As the House Financial Services Committee last week introduced legislation to add more transparency and accountability to the Consumer Financial Protection Bureau, the bureau itself began a probe into various issues related to mobile banking and financial management services.
In his prepared remarks at the Mobile Request for Information Field Hearing in New Orleans, CFPD Director Richard Cordray cited the bureau’s need to better understand the needs and challenges consumer face, especially when using new technology.
“We want to know more about how emerging technologies are affecting the opportunities and challenges that consumers are facing,” Cordray said. “The inquiry also specifically addresses how the use of mobile payment products can be used to improve the financial lives of underserved consumers.”
Often people may be underserved through no choice of their own, Cordray noted. For example, they may live in a rural area where no bank branches are located and where alternative financial services may also be in short supply. Moreover, sometimes banks just do not want to establish or maintain branches in particular areas.
“So even if you are a good candidate for a bank account or a loan, if you live in a poorer or more remote neighborhood, it can be hard to access the financial services you need,” Cordray said. “The result is that underserved consumers tend to pay higher rates for services such as payday loans or check cashing.” During a hearing June 12 to discuss the CFPB’s mobile initiative, audience members reportedly turned the discussion to their concern about payday-lending issues.
In his remarks, Cordray noted that consumers increasingly are engaged in mobile banking, and he cited a study by the Federal Reserve found that found one-third of cell-phone users and more than half of smartphone owners are using mobile-banking services. Moreover, some 74,000 consumers per day began using mobile banking services last year, he said, citing an independent researcher he didn’t name.
“We need to make sure that the legal and regulatory framework can keep up effectively, so that all consumers can remain protected whether they are opening their wallet or scanning the screen on their smartphone,” Cordray said.
The bureau has identified two areas of consumer opportunity that it wants to understand better, he said. For one, it will explore the ways mobile devices can give access to consumers who do not have easy means to obtain or use current financial products and services. And it wants to learn more about how mobile devices can offer everyone opportunities for real-time money management.
A recent FDIC study found that the “anytime, anyplace” nature of mobile financial services offers the potential to help more people gain easier access to the banking system and grow their financial capability, Cordray said. Mobile phones are quite prevalent among many of these consumers, who may use these devices in lieu of computers. For example, in households earning less than $25,000 a year, 74 percent of adults have a mobile phone of some type, and 44 percent have a smartphone, he said.
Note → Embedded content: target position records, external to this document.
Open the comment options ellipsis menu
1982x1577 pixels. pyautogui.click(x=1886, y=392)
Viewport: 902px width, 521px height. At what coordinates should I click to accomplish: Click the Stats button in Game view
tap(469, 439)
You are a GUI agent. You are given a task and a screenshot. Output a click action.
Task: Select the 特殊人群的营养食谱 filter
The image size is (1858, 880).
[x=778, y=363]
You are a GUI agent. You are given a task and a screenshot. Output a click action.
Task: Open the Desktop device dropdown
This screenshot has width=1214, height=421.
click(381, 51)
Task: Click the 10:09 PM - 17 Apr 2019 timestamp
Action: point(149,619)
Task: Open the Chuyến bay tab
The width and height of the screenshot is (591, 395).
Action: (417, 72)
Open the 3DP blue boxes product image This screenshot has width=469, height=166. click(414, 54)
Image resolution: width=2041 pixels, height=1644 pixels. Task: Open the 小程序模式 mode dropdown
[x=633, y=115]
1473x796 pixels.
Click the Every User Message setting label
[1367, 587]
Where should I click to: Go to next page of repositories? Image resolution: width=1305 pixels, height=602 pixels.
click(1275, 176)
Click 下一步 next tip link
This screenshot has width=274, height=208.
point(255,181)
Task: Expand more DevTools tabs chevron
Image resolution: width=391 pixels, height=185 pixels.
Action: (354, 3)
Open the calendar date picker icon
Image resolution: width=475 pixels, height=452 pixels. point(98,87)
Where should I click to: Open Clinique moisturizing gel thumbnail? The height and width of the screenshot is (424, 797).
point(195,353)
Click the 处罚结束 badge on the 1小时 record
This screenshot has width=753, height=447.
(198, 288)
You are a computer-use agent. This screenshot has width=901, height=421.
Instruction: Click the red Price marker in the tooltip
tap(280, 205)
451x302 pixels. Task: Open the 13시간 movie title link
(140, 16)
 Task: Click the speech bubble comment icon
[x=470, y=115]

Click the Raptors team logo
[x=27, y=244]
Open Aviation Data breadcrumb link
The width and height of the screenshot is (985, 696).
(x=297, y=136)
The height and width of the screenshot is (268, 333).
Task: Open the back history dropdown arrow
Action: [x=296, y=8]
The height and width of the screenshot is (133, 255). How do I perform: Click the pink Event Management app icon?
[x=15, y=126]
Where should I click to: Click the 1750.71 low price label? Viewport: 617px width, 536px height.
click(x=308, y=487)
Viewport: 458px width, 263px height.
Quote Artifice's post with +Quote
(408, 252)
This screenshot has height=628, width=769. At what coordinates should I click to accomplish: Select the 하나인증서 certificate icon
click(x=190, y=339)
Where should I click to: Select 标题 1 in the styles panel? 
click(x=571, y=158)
According to a 2013 survey by the Federal Reserve Board, Cordray noted, a quarter of smartphone users had used their phone to track purchases and expenses during the prior year. Moreover, 69 percent of mobile-banking users said they checked their account balance before making a large purchase, and half of them decided not to make the purchase once they became aware of their account balance or credit limit.
“We want to know more about how these services help consumers, and about how they could do so even more effectively,” Cordray said. “Arming consumers with better and more current information about their accounts helps them make wiser use of their funds and avoid costly penalty fees.”
As Cordray was laying out the CFPB’s plans to examine consumer mobile use for financial services, the chairman of the House Financial Services Committee was citing 14 bills that were introduced that could affect how the bureau operates while creating more jobs for Americans who are underemployed and unemployed.
“What we will do is offer bills that will add more transparency and more accountability to both the Financial Stability Oversight Council and the CFPB,” U.S. Rep. Jeb Hensarling (R-Texas) said in a June 10 prepared statement. “And I would just remind my colleagues, particularly those on the other side of the aisle, regardless of how noble a purpose an agency may have, it does not mean it is not in need of accountability and transparency.”
Hensarling cited the difficulties small businesses are having with bureaucratic red tape, and appeared to push the needs for such entities to create jobs over designing policies for protecting consumers. The CFPB, he said, should not operate under rules separate from others.
“We have heard from many that the CFPB is a unique agency and, regrettably, they are part of a challenge where American small businesses are suffering a death of 1,000 paper cuts,” Hensarling said. “The bills that are presented for the CFPB, almost all are practices that are routine for almost every other federal agency.”
Included in the legislation are bills that would create an independent inspector general at the bureau, an opt out for consumers on data collection and the elimination of the bureau’s Civil-Penalty Fund, which has collected more than $141 million in fines from wrongdoers.
The fund is used to compensate wronged consumers and, to the extent compensating consumers is not practicable, pay for consumer education and financial literacy programs, Cordray noted last week in his semi-annual address to Congress. The bureau also to date had aided in efforts to refund more than $3.8 billion to consumers who fell victim to various violations of consumer financial-protection laws, he said.